My eyes stinging, I raced past the burned-out shell of a bus. Thick smoke filled the air, but there was just enough of a clearing to allow me a glimpse of El Catedral restaurant. It looked so enticing: a serene courtyard, white tablecloths and glass wine goblets with the distinctive Mexican blue rim. But the door was locked.

I kept running.

Fast-forward one year and I'm finally inside El Catedral, and in a city that feels much different.
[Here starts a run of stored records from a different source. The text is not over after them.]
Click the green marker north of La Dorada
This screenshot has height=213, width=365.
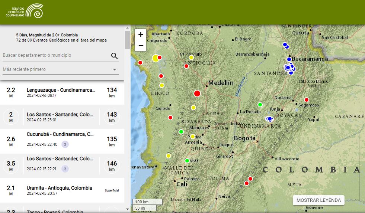coord(260,104)
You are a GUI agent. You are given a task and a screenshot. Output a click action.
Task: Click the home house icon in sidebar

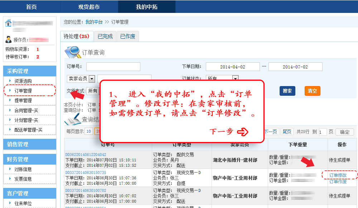pyautogui.click(x=8, y=23)
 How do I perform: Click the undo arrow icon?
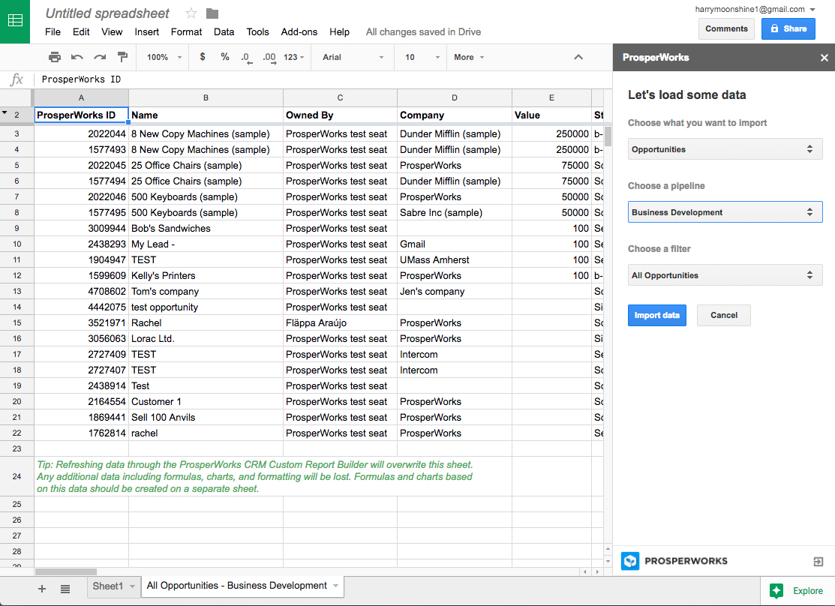pyautogui.click(x=77, y=57)
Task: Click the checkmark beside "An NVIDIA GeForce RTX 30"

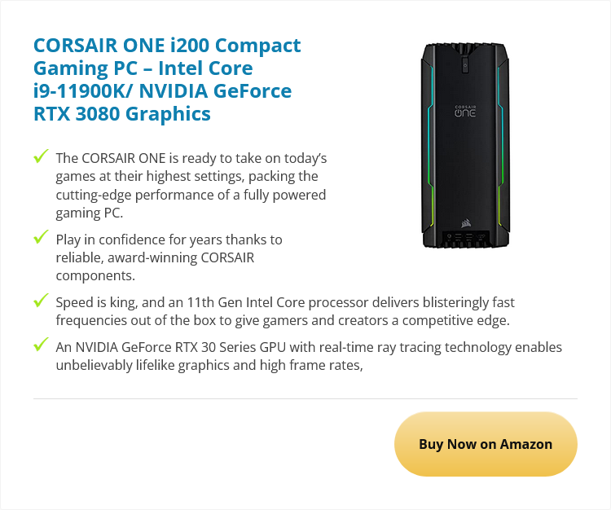Action: 41,346
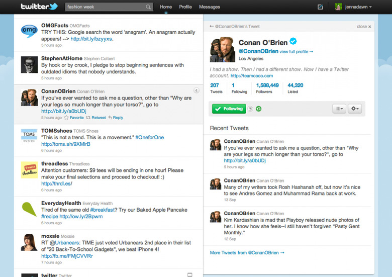
Task: Expand the gear actions dropdown
Action: click(355, 109)
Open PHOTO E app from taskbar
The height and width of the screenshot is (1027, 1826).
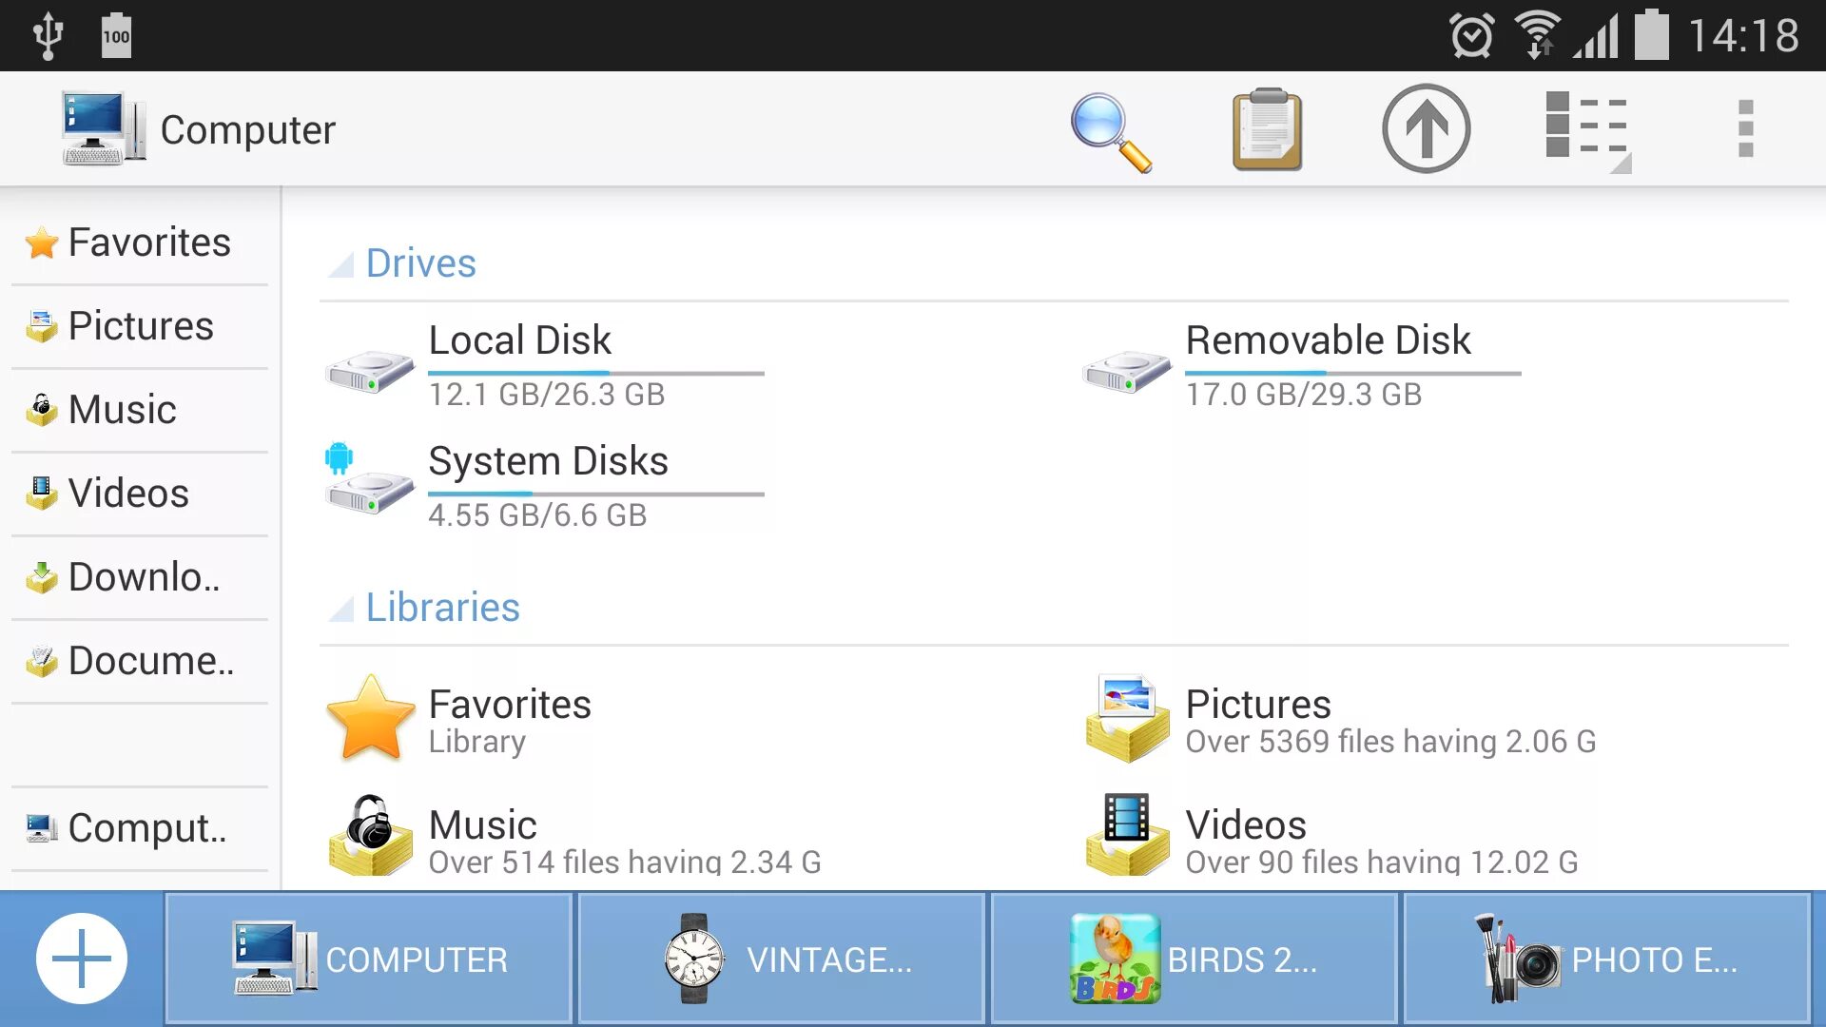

Seated under the stars on an ancient stone patio, a fountain burbling beside me, I savor sauteed mushrooms in garlic wine sauce. The setting is almost exactly as I envisioned it would be: a place of architectural jewels, one-of-a-kind textiles and culinary surprises.

Except I am alone.

The two-story bar, all polished wood and chrome, is dark. The dining room to the right of the courtyard is as empty as the one to the left.

I have returned to Oaxaca on assignment: To find out if, one year after deadly riots crippled the city, it is again an attractive destination for visitors seeking language schools, colonial history, craft markets and art galleries.

I'm eager - and a bit apprehensive - to check in on friends I'd made here and find out whether Oaxaca still belongs on Mexico's A-list. It didn't take long to realize that the answer is more complicated than I'd thought.

Oaxaca is no longer the filthy, smoldering wreck of 2006. Nor, however, is it the bustling cultural center of years past. It appears safe and clean. But unresolved political tensions have prompted the U.S. State Department to keep it on a watch list. "We're not discouraging tourism," says U.S. Embassy spokeswoman Judith Bryan. "But we want informed and appropriately cautious tourism."

My friend Harry Smith, a Bostonian living in Oaxaca with his wife and three daughters, is keenly aware of the economic and political injustices in the city. But he also wants Americans to appreciate its warmth and beauty.

"I would advise people to come, as long as they come with their eyes open," he says. "But this is not Disneyland."

As in most of Oaxaca, things at El Catedral, where I've come for dinner, are mas o menos, explains my waiter, Alberto. Translated literally, the phrase means "more or less." But Alberto's diplomatic shorthand, which I will hear often during a three-day visit, hints at the conflicted, contradictory state of an emotionally scarred city.

For adventurous travelers, mas o menos can also translate to opportunity. The decline in foreign visitors - from 264,000 in 2005 to 190,000 this past year through October - means there are bargains to be had, and no hordes to fight. Smith, for instance, negotiated half-price rates at the nearby beaches of Puerto Escondido.

As I finish an affordable glass of Spanish Tempranillo, two groups arrive at El Catedral, adding a bit of life to the courtyard.

"It's certainly not like it was three years ago," declares Virginia O'Brien, a San Diegan who has returned to the city every year since her first Spanish-language class in 1984. "This place would be packed; we'd be lucky to get a table."

Now in her 70s, with cropped red hair and kitschy-cool Mexican-silver skeletons dangling from her ears, O'Brien loves Oaxaca so much she even came during the riots. She and a travel agent friend "were going to bring a tour last year, but we canceled it, thank God," she says. This year's group backed out.

"People are taking their kids back to school; they're walking in the Zócalo (town square) again," says her dining companion, Javier Garcia Vigil, who is the director of the Symphony of Oaxaca.

O'Brien, who loves to scout for bargain-price hand-woven rugs, remains bullish on Oaxaca. But she is sad: "It hasn't staged a real comeback yet."